Once you know what you want you’ll see you are in an enviable position in that you can turn down 20k because it’s not your priority/ ask DH to step up because you want to focus on career. It sounds obvious but we often get blinded by the money/what we ‘should’ do.

Lighttodark · 10/10/2024 22:43

No I wouldn’t do this. Primary years are tough and kids need you around. I am not comfortable with kids being in clubs resulting in long days/cranky evenings etc - if there is a choice I would not choose it. Obvs I understand some have no choice but given you do, I would choose your current set up.

Afriendwithbreastsandalltherest · 10/10/2024 22:44

Take it. Kids go into wrap around and DH steps up.

IchiNiSanShiGo · 10/10/2024 22:44

BubblinTrouble · 10/10/2024 22:38

It would mean DH could take a more relaxed job (he hates what he does), potentially pay off the mortgage quicker and generally just be more comfortable. It isn’t life changing for our day to day. More to set us up so we don’t have to work crazily until we’re old!

Ok, so if it means your DH could find a more flexible job that means he can do the school runs etc and you taking the role might focus him on doing that, this might be a reason to say yes to the job. You taking the job might give him the kick up the bum to change jobs. And hopefully if it will benefit you career-wise a bit further down the line.

DATA FOR REVIEW:
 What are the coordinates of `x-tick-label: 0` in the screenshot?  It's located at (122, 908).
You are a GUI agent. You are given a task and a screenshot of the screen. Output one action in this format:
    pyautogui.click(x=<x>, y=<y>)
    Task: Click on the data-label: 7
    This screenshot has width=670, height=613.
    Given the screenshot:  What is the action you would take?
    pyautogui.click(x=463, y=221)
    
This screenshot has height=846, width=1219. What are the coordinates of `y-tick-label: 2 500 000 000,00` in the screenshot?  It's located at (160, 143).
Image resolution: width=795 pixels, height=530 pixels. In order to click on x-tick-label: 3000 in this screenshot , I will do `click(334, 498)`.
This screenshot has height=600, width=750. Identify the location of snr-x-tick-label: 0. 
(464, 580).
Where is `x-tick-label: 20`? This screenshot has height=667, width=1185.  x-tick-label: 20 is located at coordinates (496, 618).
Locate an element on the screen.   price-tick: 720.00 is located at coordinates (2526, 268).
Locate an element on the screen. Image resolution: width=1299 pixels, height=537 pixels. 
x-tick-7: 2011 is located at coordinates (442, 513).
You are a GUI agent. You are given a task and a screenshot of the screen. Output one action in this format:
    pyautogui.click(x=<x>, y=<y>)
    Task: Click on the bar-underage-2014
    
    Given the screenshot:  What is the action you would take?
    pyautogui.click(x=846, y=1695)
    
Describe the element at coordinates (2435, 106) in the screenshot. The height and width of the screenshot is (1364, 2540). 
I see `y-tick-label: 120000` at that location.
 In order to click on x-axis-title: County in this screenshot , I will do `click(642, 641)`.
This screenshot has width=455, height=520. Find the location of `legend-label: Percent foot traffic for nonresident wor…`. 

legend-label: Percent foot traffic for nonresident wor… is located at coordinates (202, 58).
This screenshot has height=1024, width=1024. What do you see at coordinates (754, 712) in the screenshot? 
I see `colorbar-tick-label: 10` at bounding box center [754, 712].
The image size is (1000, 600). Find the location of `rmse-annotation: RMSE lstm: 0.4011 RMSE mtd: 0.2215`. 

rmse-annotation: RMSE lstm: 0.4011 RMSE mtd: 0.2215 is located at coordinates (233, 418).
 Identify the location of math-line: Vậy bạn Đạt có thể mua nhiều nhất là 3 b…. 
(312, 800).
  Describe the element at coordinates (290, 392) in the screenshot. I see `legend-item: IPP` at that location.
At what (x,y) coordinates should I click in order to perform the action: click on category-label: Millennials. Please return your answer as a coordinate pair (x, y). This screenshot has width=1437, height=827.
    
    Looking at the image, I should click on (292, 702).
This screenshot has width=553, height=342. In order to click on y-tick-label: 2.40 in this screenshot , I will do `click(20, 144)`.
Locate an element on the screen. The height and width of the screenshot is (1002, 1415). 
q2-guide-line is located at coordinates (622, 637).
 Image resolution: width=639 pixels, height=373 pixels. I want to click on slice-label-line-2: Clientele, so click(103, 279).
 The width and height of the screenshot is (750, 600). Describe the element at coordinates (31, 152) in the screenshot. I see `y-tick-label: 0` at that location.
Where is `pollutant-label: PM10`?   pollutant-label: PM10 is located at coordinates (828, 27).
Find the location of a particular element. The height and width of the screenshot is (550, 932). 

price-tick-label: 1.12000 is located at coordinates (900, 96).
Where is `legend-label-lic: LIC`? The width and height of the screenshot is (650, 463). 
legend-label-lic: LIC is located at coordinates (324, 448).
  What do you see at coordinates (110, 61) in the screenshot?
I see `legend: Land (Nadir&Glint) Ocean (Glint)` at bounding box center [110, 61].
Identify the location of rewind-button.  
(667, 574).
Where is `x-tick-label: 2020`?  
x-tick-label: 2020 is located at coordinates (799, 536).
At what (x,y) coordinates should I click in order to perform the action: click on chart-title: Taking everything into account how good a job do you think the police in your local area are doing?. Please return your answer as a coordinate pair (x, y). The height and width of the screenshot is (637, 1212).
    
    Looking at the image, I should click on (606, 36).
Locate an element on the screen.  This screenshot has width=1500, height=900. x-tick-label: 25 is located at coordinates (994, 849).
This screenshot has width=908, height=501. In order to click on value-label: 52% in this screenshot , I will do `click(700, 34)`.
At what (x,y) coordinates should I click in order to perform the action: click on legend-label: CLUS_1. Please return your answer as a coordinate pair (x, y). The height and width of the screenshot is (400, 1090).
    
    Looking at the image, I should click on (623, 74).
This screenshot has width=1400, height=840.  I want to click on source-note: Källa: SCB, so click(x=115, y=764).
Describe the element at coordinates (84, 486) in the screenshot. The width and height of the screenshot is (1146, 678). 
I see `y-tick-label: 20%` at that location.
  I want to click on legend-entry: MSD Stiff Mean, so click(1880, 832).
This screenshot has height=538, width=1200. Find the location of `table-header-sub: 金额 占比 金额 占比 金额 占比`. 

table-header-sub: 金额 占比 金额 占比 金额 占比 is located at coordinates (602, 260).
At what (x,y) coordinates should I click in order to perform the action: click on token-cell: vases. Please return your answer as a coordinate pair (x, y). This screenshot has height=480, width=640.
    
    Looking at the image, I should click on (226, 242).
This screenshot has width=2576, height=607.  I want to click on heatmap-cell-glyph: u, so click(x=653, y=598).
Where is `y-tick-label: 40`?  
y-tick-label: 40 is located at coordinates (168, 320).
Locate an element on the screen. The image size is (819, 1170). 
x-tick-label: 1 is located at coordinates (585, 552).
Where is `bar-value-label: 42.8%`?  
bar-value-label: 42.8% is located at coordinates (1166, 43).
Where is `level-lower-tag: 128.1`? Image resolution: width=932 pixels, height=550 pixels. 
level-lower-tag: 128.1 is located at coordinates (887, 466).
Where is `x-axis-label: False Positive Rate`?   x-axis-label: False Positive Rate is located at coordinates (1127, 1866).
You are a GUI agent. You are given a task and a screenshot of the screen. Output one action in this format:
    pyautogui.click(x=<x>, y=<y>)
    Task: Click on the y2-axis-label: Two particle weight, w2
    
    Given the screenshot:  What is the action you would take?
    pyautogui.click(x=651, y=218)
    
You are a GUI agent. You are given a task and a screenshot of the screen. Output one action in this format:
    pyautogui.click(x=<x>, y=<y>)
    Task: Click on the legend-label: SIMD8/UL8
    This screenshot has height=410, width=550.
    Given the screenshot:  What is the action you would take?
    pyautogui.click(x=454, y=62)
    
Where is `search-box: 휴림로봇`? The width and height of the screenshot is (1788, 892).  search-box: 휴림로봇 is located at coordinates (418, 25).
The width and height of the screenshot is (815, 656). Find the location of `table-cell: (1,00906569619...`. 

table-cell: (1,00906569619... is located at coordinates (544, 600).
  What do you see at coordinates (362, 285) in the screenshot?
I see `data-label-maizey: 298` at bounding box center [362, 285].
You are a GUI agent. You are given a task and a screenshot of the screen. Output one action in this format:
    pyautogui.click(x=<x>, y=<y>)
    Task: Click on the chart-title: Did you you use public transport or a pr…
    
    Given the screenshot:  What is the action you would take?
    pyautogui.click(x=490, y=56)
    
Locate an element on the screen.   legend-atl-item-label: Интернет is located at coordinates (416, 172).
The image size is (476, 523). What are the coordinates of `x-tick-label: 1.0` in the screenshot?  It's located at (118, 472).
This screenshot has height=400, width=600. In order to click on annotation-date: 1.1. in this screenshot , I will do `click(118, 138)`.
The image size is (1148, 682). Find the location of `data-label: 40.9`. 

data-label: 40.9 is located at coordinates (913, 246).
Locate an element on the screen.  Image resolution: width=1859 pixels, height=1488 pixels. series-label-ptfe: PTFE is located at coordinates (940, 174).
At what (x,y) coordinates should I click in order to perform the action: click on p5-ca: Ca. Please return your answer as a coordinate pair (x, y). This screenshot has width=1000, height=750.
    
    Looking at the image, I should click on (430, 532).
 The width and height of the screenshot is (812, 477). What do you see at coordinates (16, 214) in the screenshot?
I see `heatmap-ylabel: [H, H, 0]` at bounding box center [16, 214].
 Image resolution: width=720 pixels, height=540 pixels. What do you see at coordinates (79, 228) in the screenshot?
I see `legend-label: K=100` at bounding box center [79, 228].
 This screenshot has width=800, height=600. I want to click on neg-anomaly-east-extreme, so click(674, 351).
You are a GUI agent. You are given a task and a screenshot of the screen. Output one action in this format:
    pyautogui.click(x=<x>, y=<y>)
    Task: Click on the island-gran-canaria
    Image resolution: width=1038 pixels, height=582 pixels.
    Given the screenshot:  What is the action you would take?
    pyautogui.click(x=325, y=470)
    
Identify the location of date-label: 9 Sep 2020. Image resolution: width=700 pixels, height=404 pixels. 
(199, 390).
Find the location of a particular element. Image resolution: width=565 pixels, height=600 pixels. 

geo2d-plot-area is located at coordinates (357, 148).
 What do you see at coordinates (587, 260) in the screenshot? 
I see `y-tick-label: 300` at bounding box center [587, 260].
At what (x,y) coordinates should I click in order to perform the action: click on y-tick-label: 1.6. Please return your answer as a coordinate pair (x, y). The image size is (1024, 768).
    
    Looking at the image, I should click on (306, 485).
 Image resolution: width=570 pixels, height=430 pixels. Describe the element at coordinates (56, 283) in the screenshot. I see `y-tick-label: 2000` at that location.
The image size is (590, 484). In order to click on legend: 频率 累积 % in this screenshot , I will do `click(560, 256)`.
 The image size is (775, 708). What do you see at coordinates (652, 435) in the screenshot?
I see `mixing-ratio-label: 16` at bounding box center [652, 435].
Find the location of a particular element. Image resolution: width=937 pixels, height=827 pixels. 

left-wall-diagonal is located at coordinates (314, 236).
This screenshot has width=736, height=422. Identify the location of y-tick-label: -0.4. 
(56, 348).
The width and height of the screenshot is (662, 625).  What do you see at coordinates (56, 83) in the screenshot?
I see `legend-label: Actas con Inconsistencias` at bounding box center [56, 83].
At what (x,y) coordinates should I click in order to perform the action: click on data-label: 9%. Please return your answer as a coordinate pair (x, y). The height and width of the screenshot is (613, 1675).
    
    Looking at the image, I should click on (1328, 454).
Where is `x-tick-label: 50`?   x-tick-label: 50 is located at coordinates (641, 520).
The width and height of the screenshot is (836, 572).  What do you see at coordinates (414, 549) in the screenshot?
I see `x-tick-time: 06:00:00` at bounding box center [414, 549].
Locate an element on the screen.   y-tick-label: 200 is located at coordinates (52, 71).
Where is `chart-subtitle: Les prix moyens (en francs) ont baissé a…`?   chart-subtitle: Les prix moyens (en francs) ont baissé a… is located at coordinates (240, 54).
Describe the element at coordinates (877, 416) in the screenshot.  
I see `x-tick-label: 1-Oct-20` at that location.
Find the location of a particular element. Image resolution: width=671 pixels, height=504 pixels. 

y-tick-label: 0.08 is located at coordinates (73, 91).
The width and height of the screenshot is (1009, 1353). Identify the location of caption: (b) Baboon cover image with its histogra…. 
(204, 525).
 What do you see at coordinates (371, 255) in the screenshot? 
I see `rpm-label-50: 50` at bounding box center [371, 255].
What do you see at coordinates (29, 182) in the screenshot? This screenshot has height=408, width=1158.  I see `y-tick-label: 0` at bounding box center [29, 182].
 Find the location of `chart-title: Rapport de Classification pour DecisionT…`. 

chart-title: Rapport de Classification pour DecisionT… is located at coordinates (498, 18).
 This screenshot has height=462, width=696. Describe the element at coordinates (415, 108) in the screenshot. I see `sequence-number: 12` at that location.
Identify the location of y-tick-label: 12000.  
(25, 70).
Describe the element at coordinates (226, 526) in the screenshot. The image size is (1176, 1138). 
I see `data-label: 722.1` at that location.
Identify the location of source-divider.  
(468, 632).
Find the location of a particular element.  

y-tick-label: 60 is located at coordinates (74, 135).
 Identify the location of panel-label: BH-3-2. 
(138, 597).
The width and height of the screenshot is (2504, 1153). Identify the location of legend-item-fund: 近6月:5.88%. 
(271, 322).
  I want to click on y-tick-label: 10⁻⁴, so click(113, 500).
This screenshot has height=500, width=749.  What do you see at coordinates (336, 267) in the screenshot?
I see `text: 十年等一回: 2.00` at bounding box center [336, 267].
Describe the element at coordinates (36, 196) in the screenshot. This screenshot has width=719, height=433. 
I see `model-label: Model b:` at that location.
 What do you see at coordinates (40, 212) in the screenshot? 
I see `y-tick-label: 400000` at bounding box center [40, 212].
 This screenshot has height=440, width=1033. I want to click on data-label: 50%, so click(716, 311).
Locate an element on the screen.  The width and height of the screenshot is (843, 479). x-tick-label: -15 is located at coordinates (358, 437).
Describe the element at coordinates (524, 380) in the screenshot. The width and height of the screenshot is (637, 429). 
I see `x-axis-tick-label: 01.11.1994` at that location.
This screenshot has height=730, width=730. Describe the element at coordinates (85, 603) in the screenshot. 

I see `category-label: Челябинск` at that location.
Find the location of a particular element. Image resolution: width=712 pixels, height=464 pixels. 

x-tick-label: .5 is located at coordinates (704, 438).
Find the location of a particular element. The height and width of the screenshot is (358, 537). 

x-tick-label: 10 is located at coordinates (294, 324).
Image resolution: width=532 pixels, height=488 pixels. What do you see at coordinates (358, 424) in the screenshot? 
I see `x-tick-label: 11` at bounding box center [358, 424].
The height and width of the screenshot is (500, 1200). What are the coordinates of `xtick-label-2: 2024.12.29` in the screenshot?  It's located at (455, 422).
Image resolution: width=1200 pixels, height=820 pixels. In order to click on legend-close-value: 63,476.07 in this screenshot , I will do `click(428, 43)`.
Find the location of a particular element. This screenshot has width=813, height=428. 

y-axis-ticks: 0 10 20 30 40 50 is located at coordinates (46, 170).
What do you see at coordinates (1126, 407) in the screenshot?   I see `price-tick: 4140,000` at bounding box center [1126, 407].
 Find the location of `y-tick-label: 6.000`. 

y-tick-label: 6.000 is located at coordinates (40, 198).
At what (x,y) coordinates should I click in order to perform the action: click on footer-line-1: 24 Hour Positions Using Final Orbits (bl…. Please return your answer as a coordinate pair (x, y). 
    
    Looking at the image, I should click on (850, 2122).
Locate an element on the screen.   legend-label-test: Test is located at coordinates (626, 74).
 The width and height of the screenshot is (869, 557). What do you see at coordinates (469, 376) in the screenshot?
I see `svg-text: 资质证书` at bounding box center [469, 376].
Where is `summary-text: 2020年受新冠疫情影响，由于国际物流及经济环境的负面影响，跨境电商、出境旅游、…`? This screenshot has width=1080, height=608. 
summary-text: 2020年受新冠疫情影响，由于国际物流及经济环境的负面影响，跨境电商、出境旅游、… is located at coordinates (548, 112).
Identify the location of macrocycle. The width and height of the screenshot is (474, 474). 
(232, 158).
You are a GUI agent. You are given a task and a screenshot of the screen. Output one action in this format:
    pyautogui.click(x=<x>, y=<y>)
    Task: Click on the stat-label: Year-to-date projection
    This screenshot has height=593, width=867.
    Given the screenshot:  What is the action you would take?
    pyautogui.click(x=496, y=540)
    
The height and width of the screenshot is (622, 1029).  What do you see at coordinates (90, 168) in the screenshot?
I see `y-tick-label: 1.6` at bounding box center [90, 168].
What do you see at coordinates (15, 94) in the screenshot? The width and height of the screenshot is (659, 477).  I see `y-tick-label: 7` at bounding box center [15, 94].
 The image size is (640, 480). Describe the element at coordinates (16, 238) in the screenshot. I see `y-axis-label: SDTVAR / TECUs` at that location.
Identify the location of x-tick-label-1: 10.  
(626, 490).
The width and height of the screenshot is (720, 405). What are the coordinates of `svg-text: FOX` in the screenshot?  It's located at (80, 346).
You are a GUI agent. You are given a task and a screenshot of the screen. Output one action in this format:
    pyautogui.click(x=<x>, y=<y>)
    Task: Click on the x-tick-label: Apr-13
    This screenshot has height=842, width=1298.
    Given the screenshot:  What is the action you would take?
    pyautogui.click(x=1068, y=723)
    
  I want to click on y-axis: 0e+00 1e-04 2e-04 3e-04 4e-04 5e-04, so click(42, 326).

ACTIONS TO TAKE:
- A) In the forum thread, what does Afriendwithbreastsandalltherest say should happen with the kids?
- B) Rewrite the stretch of the forum thread from "Afriendwithbreastsandalltherest · 10/10/2024" through "down the line.", swapping "mortgage" for "car loan".
Work from the forum thread alone, not from the material.

RESULTS BY TASK:
- A) The kids go into wrap around, and DH steps up.

- B)
Afriendwithbreastsandalltherest · 10/10/2024 22:44

Take it. Kids go into wrap around and DH steps up.

IchiNiSanShiGo · 10/10/2024 22:44

BubblinTrouble · 10/10/2024 22:38

It would mean DH could take a more relaxed job (he hates what he does), potentially pay off the car loan quicker and generally just be more comfortable. It isn’t life changing for our day to day. More to set us up so we don’t have to work crazily until we’re old!

Ok, so if it means your DH could find a more flexible job that means he can do the school runs etc and you taking the role might focus him on doing that, this might be a reason to say yes to the job. You taking the job might give him the kick up the bum to change jobs. And hopefully if it will benefit you career-wise a bit further down the line.